**What this task involves**
Return, exactly as written, the line containing "Click the smiley" and every line after it to the end of the records below, with no pictures.

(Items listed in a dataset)
*** Begin section ***

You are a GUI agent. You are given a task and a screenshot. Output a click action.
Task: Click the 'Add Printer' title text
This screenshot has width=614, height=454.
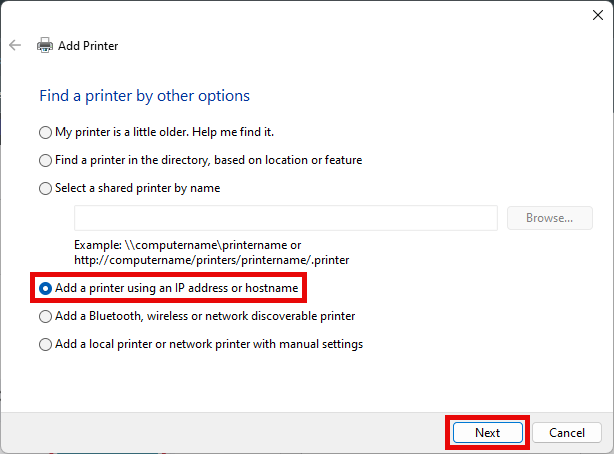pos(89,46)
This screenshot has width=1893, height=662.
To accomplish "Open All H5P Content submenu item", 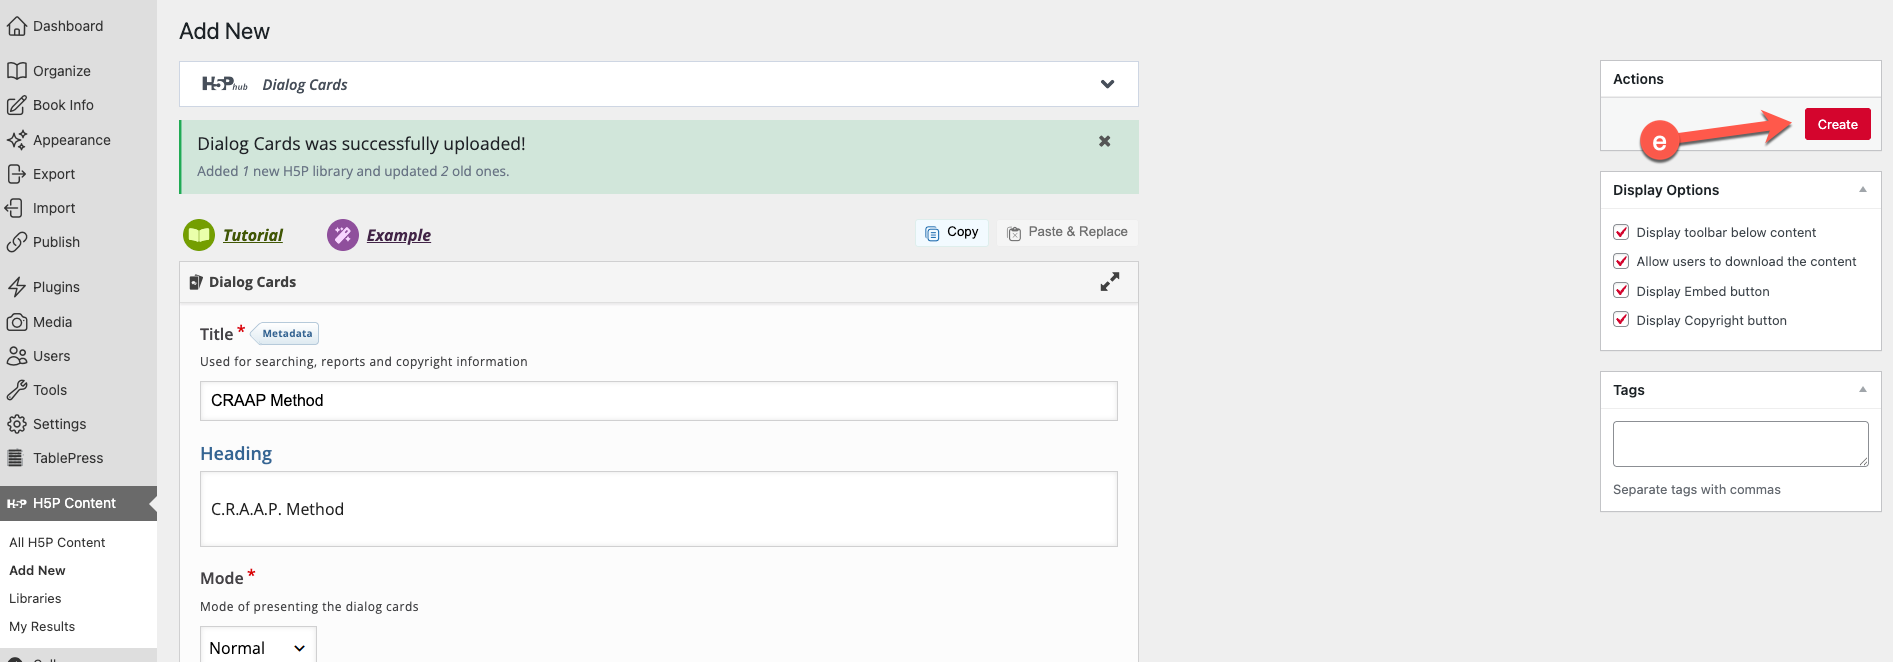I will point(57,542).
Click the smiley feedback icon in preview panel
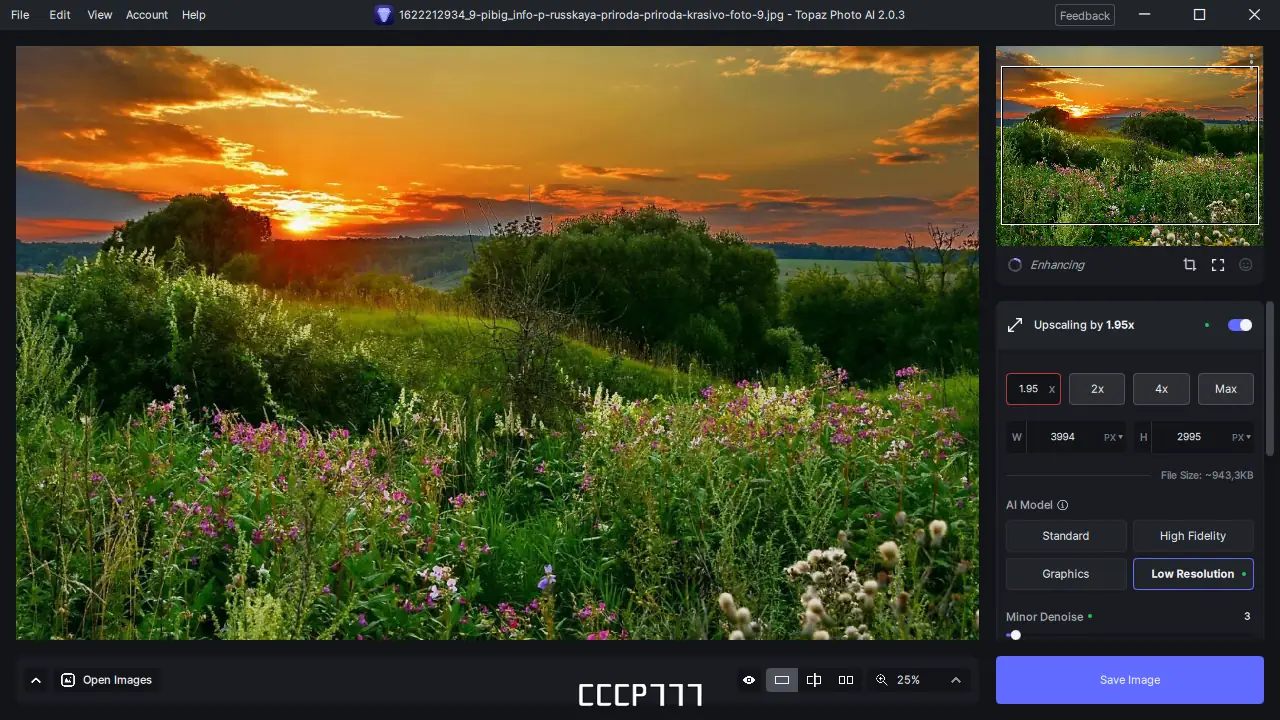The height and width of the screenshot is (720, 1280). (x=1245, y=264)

*** End section ***

**Your solution**
Click the smiley feedback icon in preview panel
The height and width of the screenshot is (720, 1280). (x=1245, y=264)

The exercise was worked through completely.